Portfolio diversification is typically represented by a correlation matrix and thus does not account for higher moments of the distribution. The inclusion of variance only slightly improves the situation. The authors present a new measure of diversification that is based on all moments of the distribution while still being of practical use.
The authors introduce the diversification delta as a new measure of diversification. Their measure is based on the concept of information entropy, which is a measure of uncertainty in a distribution. They compare the diversification delta with the correlation coefficient and find that the diversification delta is a strong diversification analysis tool.
How Is This Research Useful to Practitioners?
The authors apply the concept of information entropy in a portfolio management context. Developed by the physicist Claude Shannon and first applied to communication problems, it is a measure of how much uncertainty can be attributed to a whole statistical distribution. Thus, the concept goes beyond traditional finance theory and may be more reflective of reality.
"Diversification delta" is the authors’ alternative diversification measure, and they define it as the reduction in entropy (i.e., uncertainty) on a relative basis when a number of single assets are combined in a portfolio. It can take values between 0 and 1. The authors illustrate that the diversification delta will lead to a different portfolio structure for active management.
How Did the Authors Conduct This Research?
First, the authors compare the diversification delta with the correlation measure. They find that using the diversification delta results in more weight being given to uncorrelated stocks.
Second, they calculate the diversification delta for a case in which wealth is spread across assets. They find that most of the diversification gains can be harvested with the first 30 assets. As more assets are added, the diversification delta slowly increases to 1. This increase is explained by the fact that in adding more assets, idiosyncratic risk can be diversified away, leaving only systematic risk.

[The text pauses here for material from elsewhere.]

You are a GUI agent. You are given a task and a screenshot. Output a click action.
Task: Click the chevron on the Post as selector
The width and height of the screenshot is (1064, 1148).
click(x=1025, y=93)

Finally, the authors compare the diversification delta with the correlation of infrastructure investments with varying sensitivities to the business cycle. The calculations indicate that after the Lehman Brothers bankruptcy, the diversification delta and the correlation coefficient tell very different stories. In particular, the diversification delta shows a decrease in diversification during a bust while the correlation measure remains flat. This finding indicates that the actual level of diversification is misstated by the correlation measure.

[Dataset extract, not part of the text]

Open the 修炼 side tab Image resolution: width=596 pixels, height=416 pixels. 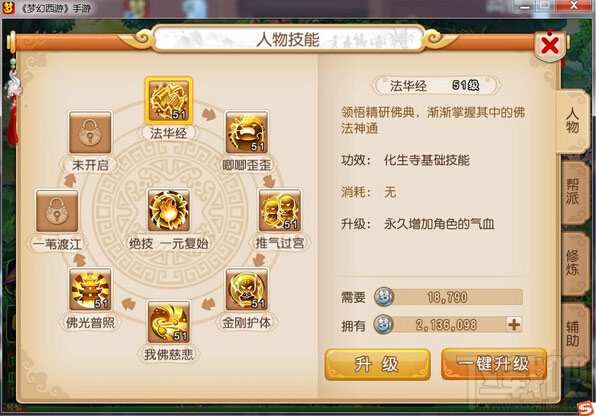tap(573, 263)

The examples are based on randomly generated Gaussian datasets. The authors determine the correlation coefficient ex ante. For each value of the correlation coefficient, they calculate the diversification delta. They conduct 1,000 iterations to avoid selection bias and present averaged data. Data for the infrastructure investments are from the Dow Jones Brookfield Global Infrastructure Index for the period 2002–2010.
Information entropy has turned out to be a powerful concept, and its application to finance seems to be promising. The authors clearly show how the simple correlation measure can lead to misleading conclusions in a dynamic environment. Thus, it is important to look for other indicators on which to base decisions. Although they are not as easy to understand, information entropy and its derivative, the diversification delta, reveal how to deal with the situation more accurately.